Maraş Kararı ve Vakıflar İdaresinin Suya Düşen Tatlı Hayali! - Havadis Gazetesi | Kıbrıs Haber
Cumartesi, Nisan 27, 2024
Köşe Yazarları

Maraş Kararı ve Vakıflar İdaresinin Suya Düşen Tatlı Hayali!

cenk dilerCenk Diler

Geçtiğimiz günlerde alınan “Maraş Kararı” davacı Rum tarafından, yıllar sonra haberdar olduğu ve tek taraflı, kendilerinden habersiz olarak alındığını iddia ettiği, Mağusa Kaza Mahkemesinin vermiş olduğu 27 Aralık 2005 tarih ve 271/2000 sayılı (Maraş’ta bulunan 1472 adet koçanlı mülk Abdullah Paşa mülküdür) tespit kararı ile ilgilidir. Başvuran, bu karar ile 67/2005 sayılı yasa tahtında Taşınmaz Mal Komisyonu’na yapmış olduğu müracaatının olumsuz etkileneceğini iddia etmiş ve Anayasa tahtında asli yetkisini kullanan Yargıtay’a başvurmuştu.
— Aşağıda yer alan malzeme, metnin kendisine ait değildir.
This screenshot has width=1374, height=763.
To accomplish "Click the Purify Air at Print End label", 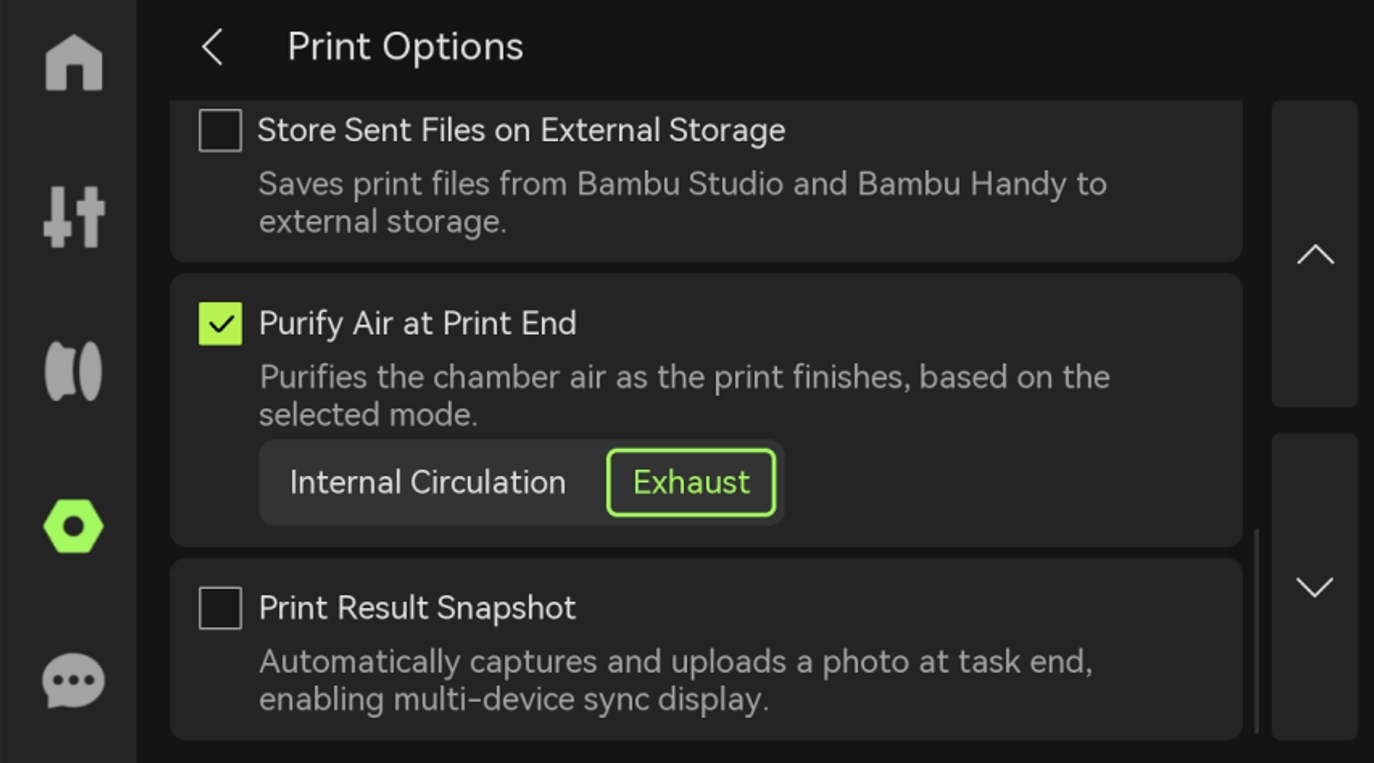I will pos(417,324).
KKTC Anayasasında tanımlandığı şekliyle (Md.151(3)), prohibition; herhangi bir mahkeme veya yargı niteliğinde yetki kullanan herhangi bir makamın yanlış bir kararının uygulanmasını önlemek için bir emirname, certiorari ise; herhangi bir mahkeme veya yargı niteliğinde yetki kullanan herhangi bir makamın kararının iptali için emirname çıkarma yetkisi anlamına gelmektedir. Söz konusu davada da Mağusa Kaza Mahkemesinin tespit kararına karşı bu emirlerin verilmesi talep edilmiştir.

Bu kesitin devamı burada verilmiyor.